HomeStandard PeopleNo policies to protect artists—Tuku

No policies to protect artists—Tuku

He said there were no strong laws and policies which protected musicians, authors, sculptors and other artists who were being driven out of business because of piracy and other copyrights infringements.

 

“Piracy is like rape because you will be taking away our rights as artists,” said Mtukudzi.

“No one has really been imprisoned in line with the gravity of the offence. Maybe this is because of lack of respect and the general negative attitude towards artists.”

Mtukudzi, whose Kiss FM lost the bid for one of the two commercial radio licences, was still hopeful that his company would soon be licensed.

“I am confident that this is going to happen and we are going to be licensed,” he said without elaborating.

Mtukudzi was also confident that Zimbabwean artists were going to play a major role in improving the image of the country battered by almost a decade of a political and economic crisis.
“Our image can only be straightened by our artists,” he said.

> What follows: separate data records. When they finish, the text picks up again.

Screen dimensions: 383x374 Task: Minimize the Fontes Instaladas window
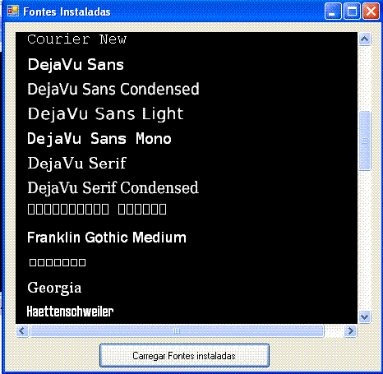(333, 12)
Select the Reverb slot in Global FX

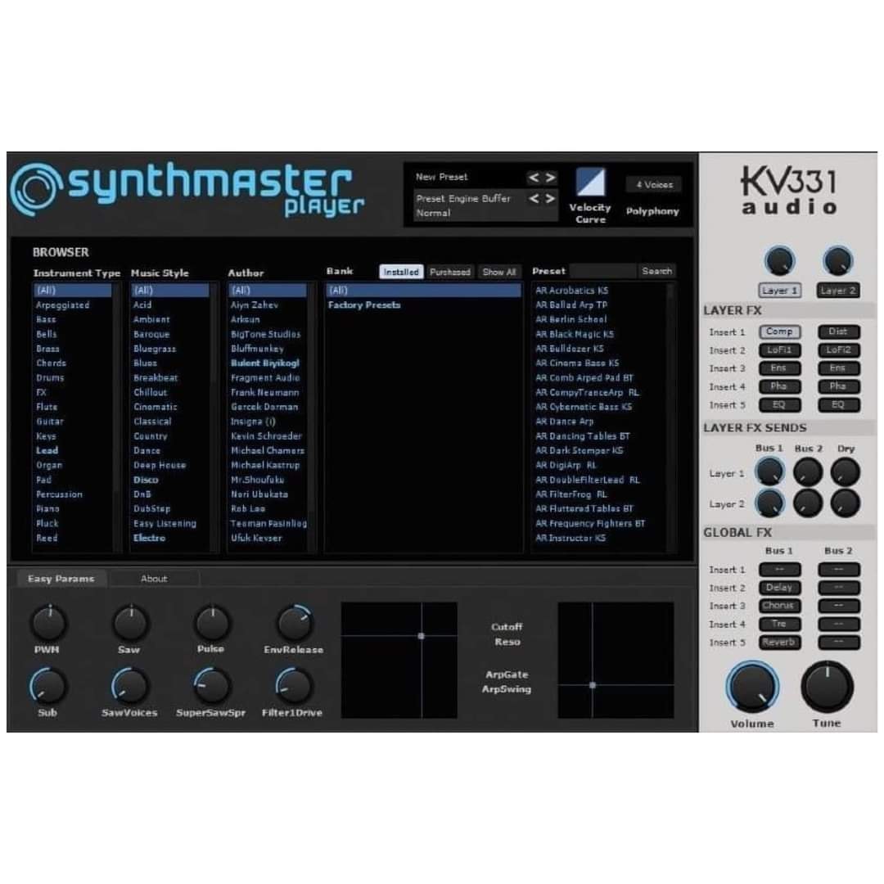coord(778,643)
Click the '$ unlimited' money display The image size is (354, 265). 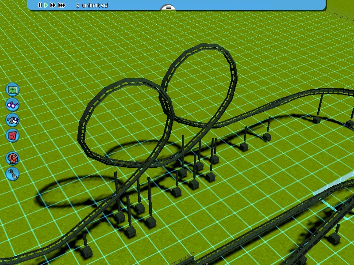92,5
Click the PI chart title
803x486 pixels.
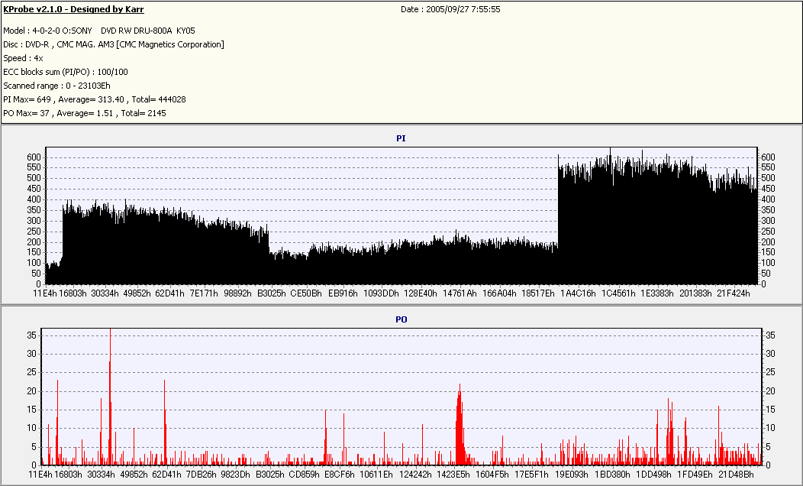click(401, 138)
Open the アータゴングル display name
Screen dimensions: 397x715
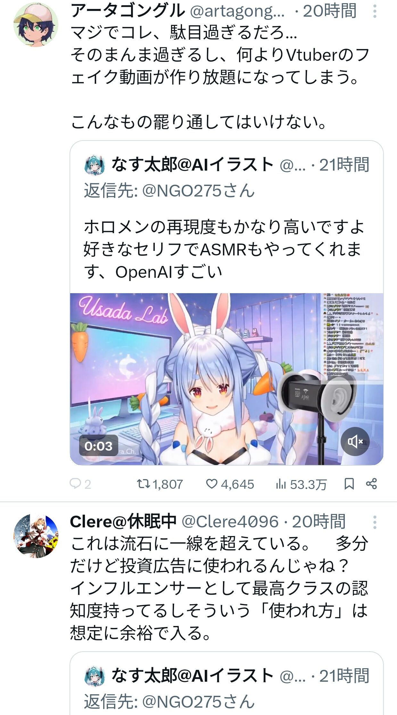pos(128,11)
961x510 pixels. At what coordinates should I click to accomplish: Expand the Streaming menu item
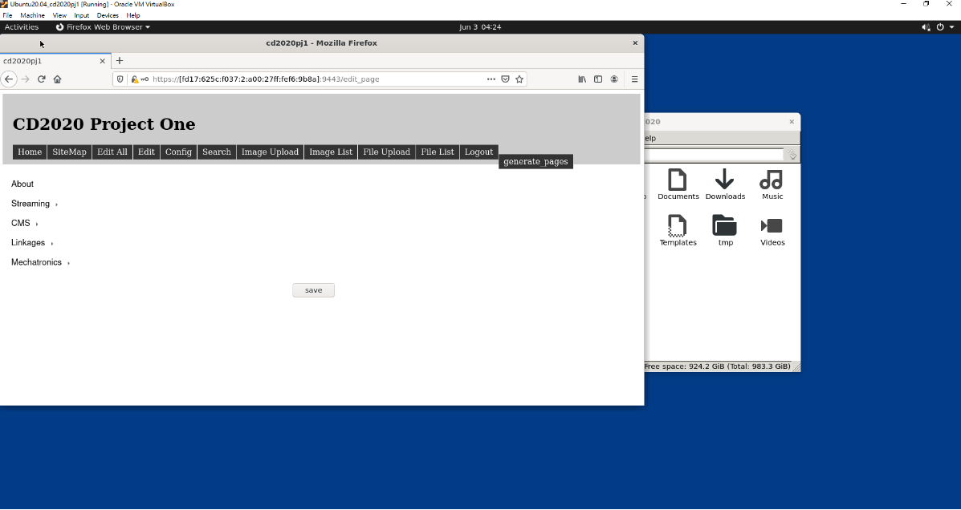pyautogui.click(x=31, y=204)
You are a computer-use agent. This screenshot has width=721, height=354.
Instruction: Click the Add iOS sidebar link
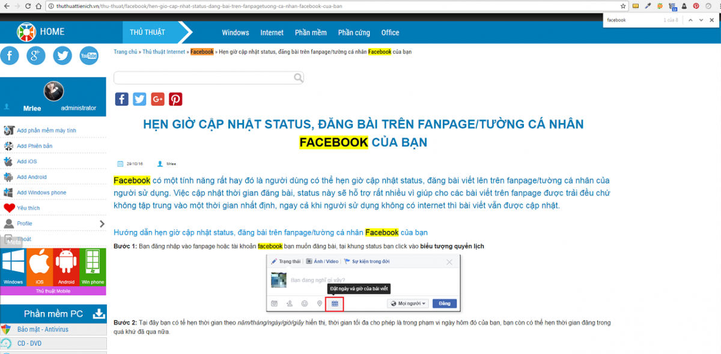pyautogui.click(x=27, y=161)
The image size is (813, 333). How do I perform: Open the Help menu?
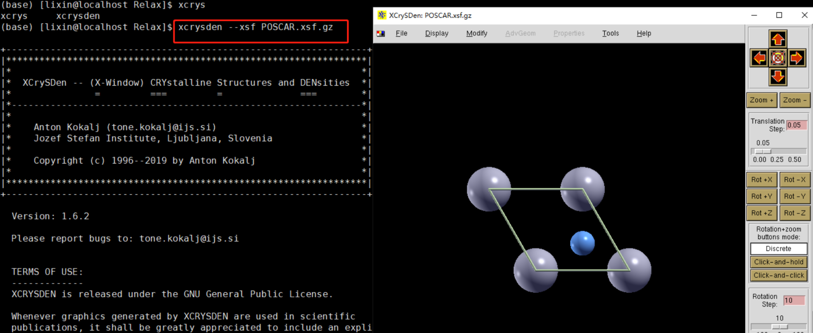(644, 34)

“Art is a reflection of who we truly are and this sector can improve the image of the country in any form.”

Mtukudzi cited sculptor Dominic Benhura as one of the artists that carried the country’s flag high whenever he holds exhibitions, workshops and sales for his internationally acclaimed works.

“We have no competition because there is no better us than us. Benhura is an ambassador and that is what we all are when we are out there, yet we do not get any respect and protection,” he said.

 

‘Spot and support talent’

Tuku warned parents against imposing their failures on children and instead urged them to support their children’s artistic aspirations.

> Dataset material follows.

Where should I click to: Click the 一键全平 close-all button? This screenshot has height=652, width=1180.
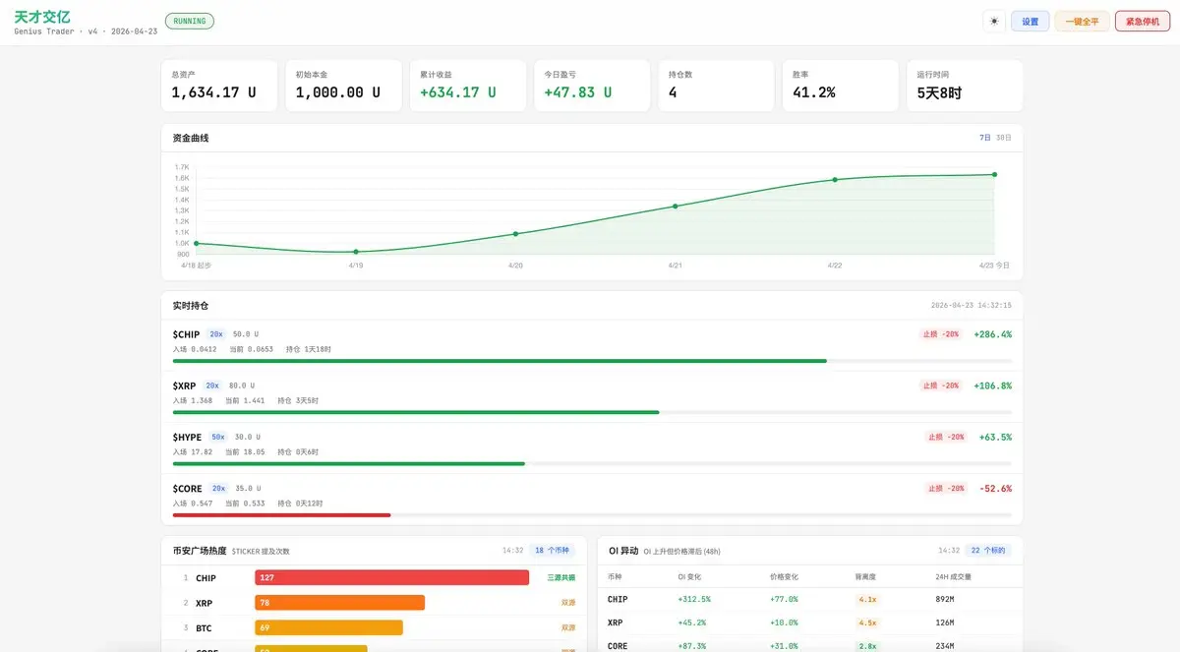(x=1082, y=22)
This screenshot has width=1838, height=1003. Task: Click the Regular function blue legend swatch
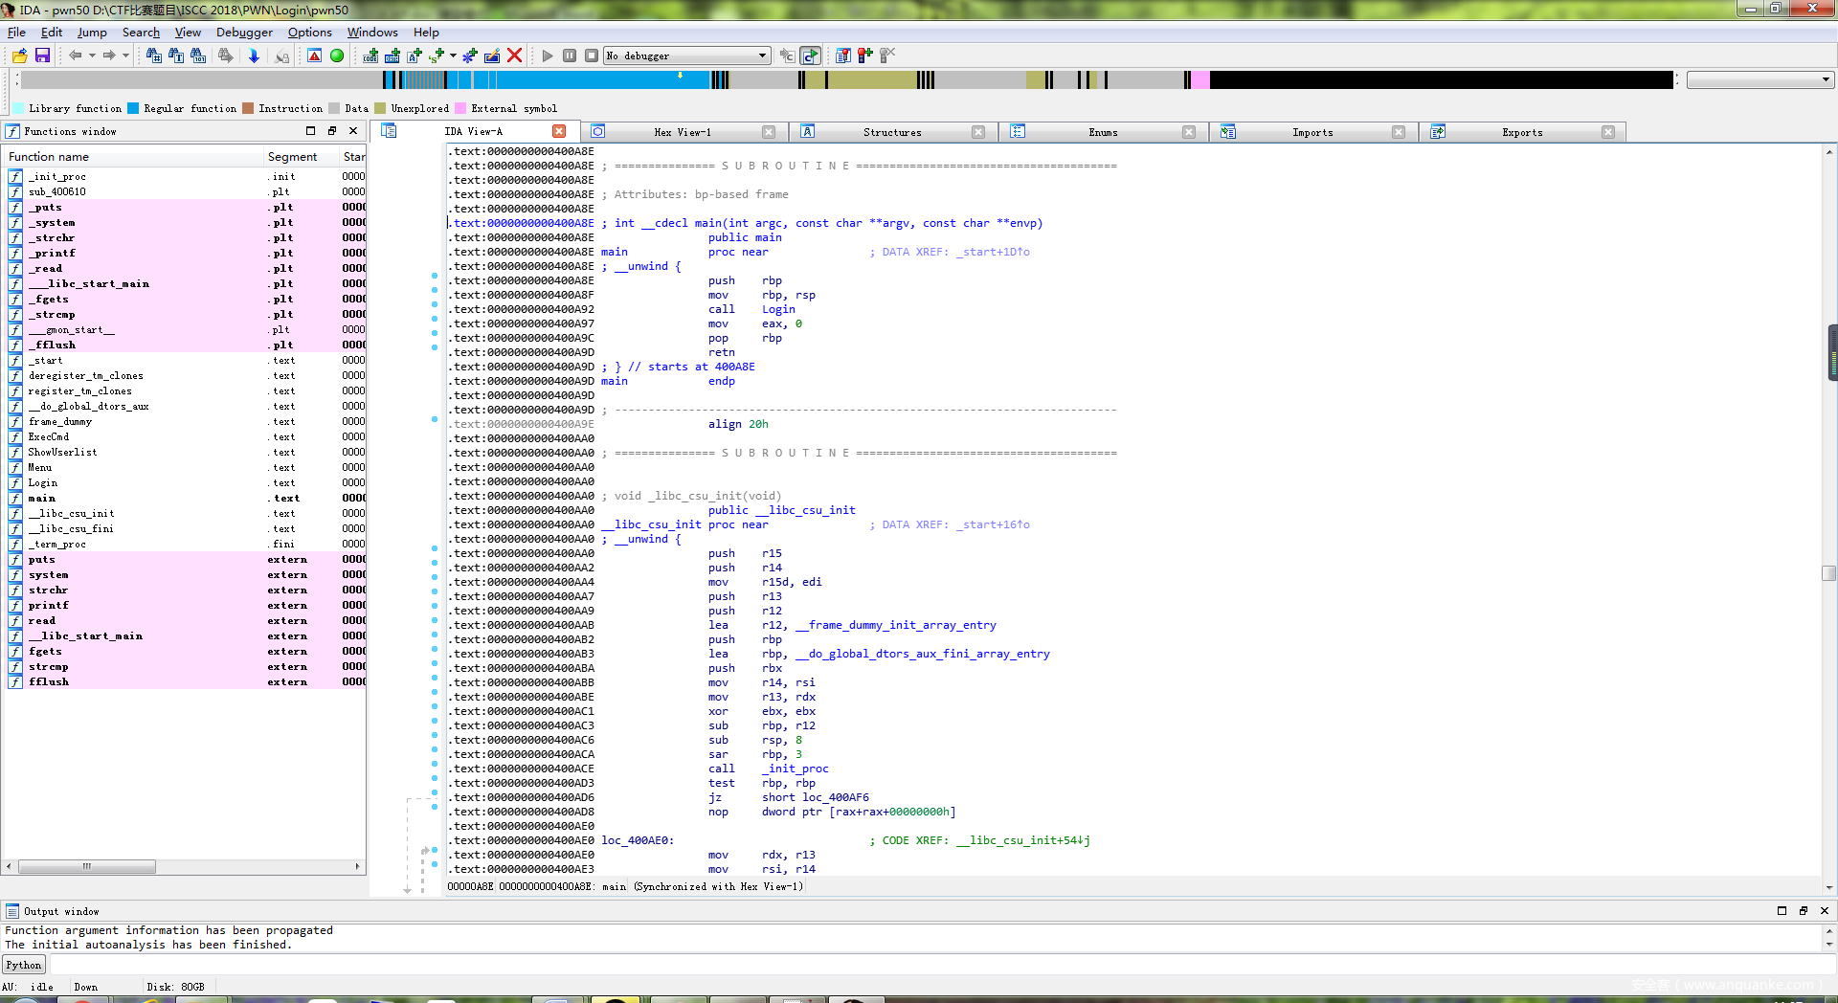click(134, 108)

“When a child kicks a ball that breaks a cabinet, before reprimanding him, first congratulate him for the powerful shot. That is how we are supposed to support talent,” he said.

“The vision that I had when I built this place (referring to Pakare Paye Arts Centre) was to make sure that the artists that are born everyday do not face the same problems that I faced when I started music. I am happy that the vision has been realised while I am still alive and that the centre is serving its purpose.”

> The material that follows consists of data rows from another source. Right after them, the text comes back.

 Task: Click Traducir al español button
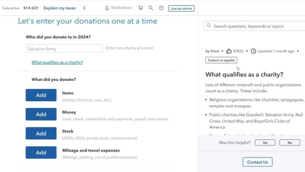[221, 60]
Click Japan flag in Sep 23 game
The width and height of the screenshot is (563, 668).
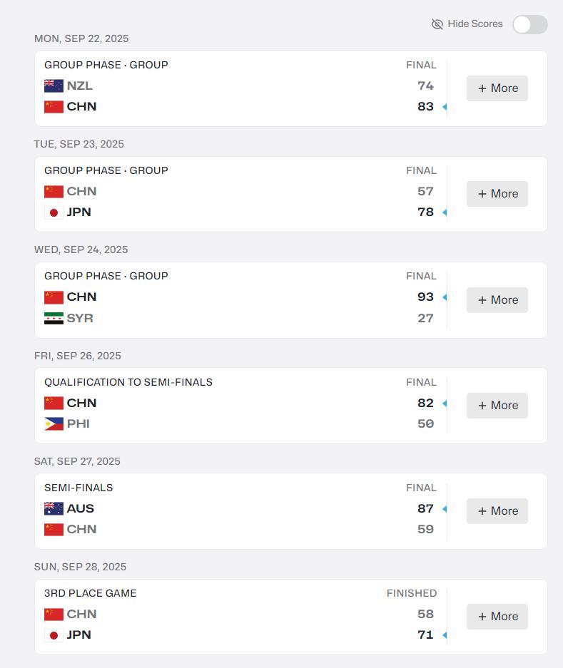point(54,212)
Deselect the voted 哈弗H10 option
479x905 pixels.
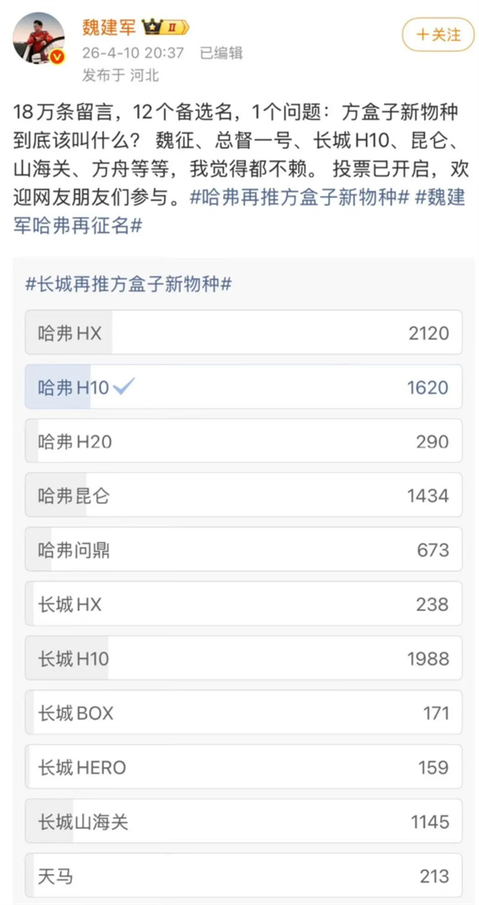coord(240,387)
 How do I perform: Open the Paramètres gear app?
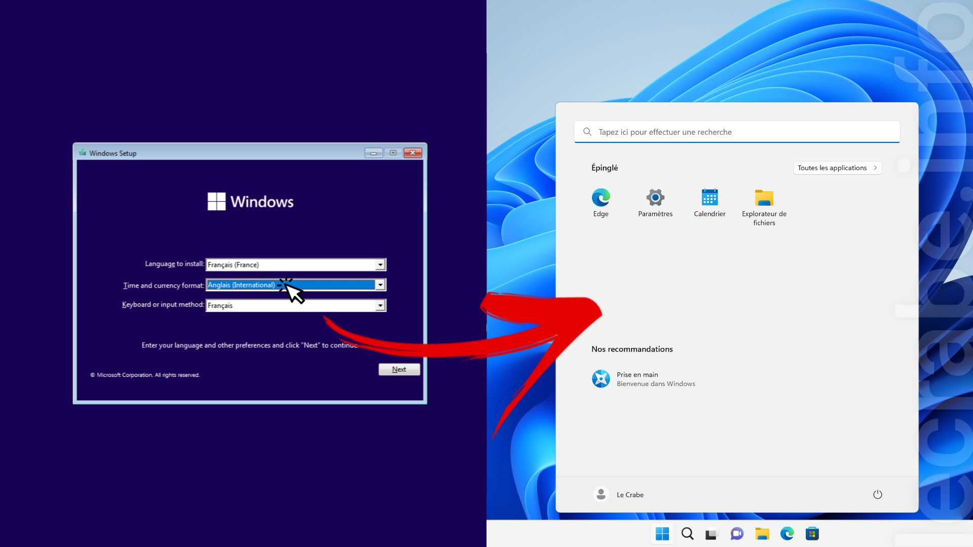(x=655, y=203)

Mtukudzi cited many new talents that have been nurtured by the centre, among them Churchill High School students, Innocent Mapemba and Munya Mataruse, whom he described as superstars.

Tuku, who turns 60 later this year, said his birthday was going to be a special one in a sense that his father died when he was 60.

“I will be celebrating my life and that of my father. I will do my best and I will invite my friends who are my fans for the celebrations,” he said.